Later they said, the same problem is coming, and nothing can be done.
Hence my tryst continues. When I said take my word, it was not because I think I'm Mr Moore of 
INtel or something, but because I think I have faced enough problems to understand the value 
of going for a reliable soultion than for a cheap Fix.
I fully understand that Acer is among the top selling brands. But what it means that they are 
able to market their products better, may be because of placing them in good price margins, 
may be because of Hrihik Roshan. It doesnt say anything about the Service quality, or robustness of the system.
I will you consider all the loop holes while making your buying decision. 
I'm ready to take head on any Acer Devotee in this forum!
Let the war begin!
-RK
"Hate Acer"


----------



## desiibond (Mar 12, 2009)

Gosh. 

First of all, this is 2009. Enjoy yourself ranting against Acer. If it makes you happy, go on!!!

But remember one thing. Your laptop had a problem doesn't mean that entire company is bad. Do you think that every single laptop made by HP or Dell are brilliant. NOOOOO. These bad service incidents do happen in lot of brands, thanks to few ignorant support personnel. 

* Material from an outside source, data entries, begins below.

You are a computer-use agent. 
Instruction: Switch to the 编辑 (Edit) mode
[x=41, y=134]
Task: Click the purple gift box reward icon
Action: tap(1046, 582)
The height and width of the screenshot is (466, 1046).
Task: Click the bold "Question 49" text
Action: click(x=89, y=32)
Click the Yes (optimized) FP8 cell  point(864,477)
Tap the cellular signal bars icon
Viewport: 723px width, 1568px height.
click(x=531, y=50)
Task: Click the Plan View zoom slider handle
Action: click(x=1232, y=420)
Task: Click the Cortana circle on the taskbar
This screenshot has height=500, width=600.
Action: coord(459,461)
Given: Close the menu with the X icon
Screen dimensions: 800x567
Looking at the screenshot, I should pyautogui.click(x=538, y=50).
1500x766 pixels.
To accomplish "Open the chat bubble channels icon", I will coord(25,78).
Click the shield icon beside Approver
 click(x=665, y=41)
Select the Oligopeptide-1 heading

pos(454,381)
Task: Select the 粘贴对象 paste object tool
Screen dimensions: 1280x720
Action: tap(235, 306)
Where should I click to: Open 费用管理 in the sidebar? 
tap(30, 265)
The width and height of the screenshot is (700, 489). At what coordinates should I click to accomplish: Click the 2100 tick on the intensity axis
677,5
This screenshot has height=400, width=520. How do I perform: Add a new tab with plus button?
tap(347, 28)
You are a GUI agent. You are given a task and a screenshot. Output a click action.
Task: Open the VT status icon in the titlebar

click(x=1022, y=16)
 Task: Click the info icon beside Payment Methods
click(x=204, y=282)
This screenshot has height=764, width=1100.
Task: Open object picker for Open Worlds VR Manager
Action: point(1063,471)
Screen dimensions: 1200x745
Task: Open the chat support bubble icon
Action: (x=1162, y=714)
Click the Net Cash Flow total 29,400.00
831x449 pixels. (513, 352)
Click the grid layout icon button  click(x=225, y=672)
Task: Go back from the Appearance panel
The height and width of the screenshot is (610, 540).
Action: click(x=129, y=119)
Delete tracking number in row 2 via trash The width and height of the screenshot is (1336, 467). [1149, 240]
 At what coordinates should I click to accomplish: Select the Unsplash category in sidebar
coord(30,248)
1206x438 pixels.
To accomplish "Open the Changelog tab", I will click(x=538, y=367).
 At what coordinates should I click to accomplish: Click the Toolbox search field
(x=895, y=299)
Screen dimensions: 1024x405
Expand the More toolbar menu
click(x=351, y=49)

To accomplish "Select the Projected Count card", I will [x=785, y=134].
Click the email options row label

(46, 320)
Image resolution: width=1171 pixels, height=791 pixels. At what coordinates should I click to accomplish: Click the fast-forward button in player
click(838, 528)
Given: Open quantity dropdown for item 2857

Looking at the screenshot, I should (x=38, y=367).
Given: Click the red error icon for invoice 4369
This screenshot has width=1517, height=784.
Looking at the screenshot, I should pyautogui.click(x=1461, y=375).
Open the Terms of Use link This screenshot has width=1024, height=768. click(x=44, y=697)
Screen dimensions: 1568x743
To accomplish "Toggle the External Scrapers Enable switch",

I am in no mood to wage a fight here. now, getting back to the actual topic.


----------



## ravi4kiran (Mar 12, 2009)

desiibond said:


> Gosh.
> 
> First of all, this is 2009. Enjoy yourself ranting against Acer. If it makes you happy, go on!!!
> 
> ...


 

What do mean this is 2009! You think the problems with Acer dont happen any more? I can point to loads of people who have recently bought Acer and and are repenting like hell. 
I understand that this is after all electronics and it can go wrong, but the sheer frequency
with which you come across problems in Acer itself is a point in case. 
If you are even slightly aware of the reputation Acer enjoys in the user community you will never recommed Acer to anyone.
I have still to come across a satisfied Acer user, whereas I know loads of Dell HP Lenovo users who are happy about their decision.
If your comment is to be considered then there is not use of User reviews. because "Such problems happen to everyone" 
I hope you understand that 40K is not a small amount and the least we expect is simple programs to run effortlessly. (Not even speaking about Games)
The statistics that you have put for Acer is nothing but eyewash and I hope people see beyond their ads and cheap price points.
Now returing back to the topic! I wont talk abt this again in this thread.
-RK
PS: 
desiibond: I dont mean to be ranting, but you undergo the experience that I have undergone, only then would you understand.


----------



## damngoodman999 (Mar 12, 2009)

Acer is the 3rd branded laptop high sales in INDIA in 2008 , my friend is using  ACER travelmate 5720 its superb performance , he just dropped down also still gr8

see if u need any proof go ahead buy a ACER laptop u ll see the difference


----------



## desiibond (Mar 12, 2009)

yep and I helped my friend to buy 4520 and it is still fine.


----------



## ashu888ashu888 (Mar 12, 2009)

Yup, I helped my friend buy a acer lappy too (model: 4530) and he is happy with it (and im too,,, considering tat nothing has gone wrong with it)


----------



## geek_rocker (Mar 17, 2009)

I had an acer aspire. Worst laptop I ever had.

Go for Dell or HP.


----------



## expertno.1 (Mar 17, 2009)

cheap and best - acer , surely go for it ......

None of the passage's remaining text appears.